• _To do_
Every line of the records below that has the word "computer" should be copied.

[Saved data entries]
──────────────────────────────
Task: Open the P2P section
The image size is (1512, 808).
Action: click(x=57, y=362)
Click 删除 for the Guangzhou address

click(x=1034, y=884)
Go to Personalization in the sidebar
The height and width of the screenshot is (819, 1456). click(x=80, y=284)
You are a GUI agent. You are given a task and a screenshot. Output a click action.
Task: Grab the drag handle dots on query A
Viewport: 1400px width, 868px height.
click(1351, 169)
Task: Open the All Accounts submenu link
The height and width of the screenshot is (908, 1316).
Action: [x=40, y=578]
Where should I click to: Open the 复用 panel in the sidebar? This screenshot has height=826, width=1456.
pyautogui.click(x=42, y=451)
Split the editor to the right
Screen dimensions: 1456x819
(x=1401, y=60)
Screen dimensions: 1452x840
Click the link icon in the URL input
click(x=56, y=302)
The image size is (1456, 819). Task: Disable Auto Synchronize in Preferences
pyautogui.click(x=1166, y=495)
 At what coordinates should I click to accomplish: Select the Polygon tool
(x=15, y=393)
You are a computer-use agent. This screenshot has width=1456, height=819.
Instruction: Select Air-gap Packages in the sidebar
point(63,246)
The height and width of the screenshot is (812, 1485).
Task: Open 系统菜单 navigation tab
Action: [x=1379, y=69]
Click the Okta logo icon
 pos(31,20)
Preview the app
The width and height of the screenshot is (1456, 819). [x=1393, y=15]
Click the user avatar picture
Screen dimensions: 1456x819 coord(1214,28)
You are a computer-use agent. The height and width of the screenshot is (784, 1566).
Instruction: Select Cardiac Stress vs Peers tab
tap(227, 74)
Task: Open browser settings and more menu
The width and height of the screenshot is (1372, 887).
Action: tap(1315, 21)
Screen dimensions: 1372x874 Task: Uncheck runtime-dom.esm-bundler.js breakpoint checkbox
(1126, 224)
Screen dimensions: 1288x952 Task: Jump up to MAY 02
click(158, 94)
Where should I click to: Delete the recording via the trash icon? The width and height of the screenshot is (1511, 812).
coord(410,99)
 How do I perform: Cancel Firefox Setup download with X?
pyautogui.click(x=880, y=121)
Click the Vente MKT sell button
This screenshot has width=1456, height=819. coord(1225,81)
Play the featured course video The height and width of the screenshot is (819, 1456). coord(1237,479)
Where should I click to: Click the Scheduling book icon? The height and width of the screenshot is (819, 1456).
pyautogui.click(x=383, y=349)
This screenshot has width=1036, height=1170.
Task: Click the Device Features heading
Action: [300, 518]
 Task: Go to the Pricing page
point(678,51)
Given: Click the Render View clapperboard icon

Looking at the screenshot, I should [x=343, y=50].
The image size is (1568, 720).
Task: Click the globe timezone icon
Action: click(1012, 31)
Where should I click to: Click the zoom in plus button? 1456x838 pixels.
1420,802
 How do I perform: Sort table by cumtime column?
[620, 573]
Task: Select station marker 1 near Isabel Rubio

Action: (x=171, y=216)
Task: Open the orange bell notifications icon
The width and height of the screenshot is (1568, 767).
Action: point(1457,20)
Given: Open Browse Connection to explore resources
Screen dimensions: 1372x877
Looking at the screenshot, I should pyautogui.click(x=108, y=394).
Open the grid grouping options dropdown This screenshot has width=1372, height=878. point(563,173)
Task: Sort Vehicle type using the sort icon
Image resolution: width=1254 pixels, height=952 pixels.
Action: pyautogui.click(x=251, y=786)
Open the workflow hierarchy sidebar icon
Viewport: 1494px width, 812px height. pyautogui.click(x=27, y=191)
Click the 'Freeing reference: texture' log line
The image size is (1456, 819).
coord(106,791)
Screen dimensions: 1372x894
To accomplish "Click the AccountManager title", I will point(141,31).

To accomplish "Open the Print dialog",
──────────────────────────────
• _Task result_
You are a computer-use agent. This screenshot has width=1456, height=819.
You are a computer-use agent. The height and width of the screenshot is (784, 1566).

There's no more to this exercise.